BLBG: Crude Oil Rebounds From Lowest in Three Weeks Before U.S. Payrolls Report
Oil rose from the lowest in three weeks as investors bet yesterday’s decline made the commodity attractive amid a recovery in economic growth.
Crude gained as much as 0.8 percent in New York, reversing earlier losses, before a report today that may show U.S. employers added jobs for a third month. Economists raised forecasts for U.S. jobs growth this week, with the median estimate calling for a gain of 150,000 in December and a drop in the unemployment rate to 9.7 percent.
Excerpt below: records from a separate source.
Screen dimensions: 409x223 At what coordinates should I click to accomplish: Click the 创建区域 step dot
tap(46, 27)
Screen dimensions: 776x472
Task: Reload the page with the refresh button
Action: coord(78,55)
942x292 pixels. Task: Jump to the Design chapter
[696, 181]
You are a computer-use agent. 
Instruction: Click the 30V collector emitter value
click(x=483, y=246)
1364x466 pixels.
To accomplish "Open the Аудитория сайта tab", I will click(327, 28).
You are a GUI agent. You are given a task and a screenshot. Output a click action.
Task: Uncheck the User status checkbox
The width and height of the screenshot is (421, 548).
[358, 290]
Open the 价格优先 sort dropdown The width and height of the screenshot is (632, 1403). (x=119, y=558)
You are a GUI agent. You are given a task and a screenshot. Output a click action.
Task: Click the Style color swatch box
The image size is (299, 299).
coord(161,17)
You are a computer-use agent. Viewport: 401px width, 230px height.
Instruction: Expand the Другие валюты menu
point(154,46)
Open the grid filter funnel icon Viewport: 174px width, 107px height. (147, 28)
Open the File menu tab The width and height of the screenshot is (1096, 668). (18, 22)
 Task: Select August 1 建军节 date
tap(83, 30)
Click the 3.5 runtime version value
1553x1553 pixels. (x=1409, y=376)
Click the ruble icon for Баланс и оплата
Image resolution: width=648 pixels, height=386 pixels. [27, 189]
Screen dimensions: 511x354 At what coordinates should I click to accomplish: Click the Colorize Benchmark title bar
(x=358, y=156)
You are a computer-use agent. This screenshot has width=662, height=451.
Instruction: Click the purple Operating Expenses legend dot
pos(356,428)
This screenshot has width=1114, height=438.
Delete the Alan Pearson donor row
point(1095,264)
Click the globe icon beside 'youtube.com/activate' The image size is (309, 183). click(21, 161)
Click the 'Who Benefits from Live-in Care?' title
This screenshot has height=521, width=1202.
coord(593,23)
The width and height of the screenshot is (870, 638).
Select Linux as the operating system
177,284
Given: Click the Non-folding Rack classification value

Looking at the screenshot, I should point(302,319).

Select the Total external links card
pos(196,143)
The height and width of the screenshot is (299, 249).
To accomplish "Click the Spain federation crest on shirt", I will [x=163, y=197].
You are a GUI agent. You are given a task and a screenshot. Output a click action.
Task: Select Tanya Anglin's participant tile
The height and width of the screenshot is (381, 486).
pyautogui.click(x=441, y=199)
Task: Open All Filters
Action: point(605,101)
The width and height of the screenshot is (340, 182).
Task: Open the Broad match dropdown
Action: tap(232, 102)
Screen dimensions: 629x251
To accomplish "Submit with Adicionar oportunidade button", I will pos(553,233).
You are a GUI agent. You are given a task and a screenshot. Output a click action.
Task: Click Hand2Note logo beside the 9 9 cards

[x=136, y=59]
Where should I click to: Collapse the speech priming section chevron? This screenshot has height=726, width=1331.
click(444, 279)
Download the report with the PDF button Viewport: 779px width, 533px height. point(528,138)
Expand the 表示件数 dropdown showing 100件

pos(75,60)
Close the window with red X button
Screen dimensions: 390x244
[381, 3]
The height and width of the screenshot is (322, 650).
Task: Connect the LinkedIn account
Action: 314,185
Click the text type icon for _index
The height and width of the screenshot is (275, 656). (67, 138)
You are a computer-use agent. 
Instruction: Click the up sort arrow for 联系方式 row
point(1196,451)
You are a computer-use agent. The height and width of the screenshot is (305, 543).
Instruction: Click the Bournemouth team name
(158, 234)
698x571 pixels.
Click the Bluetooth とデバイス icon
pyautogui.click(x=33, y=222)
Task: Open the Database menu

“We’re seeing people position themselves before the jobs report,” said Ken Hasegawa, a commodity derivative sales manager at broker Newedge in Tokyo. “If the data is strong, it will push prices back to $90.”
The February contract climbed as much as 69 cents to $89.07 a barrel in electronic trading on the New York Mercantile Exchange, and was at $88.83 at 12:26 p.m. Singapore time. Yesterday, it declined $1.92, or 2.1 percent, to $88.38, the lowest settlement since Dec. 17.
Crude slumped yesterday as the dollar gained against the euro on signs that the U.S. economy is improving. The greenback reached the strongest level against the European currency since Sept. 15. Oil has dropped 2.6 percent this week.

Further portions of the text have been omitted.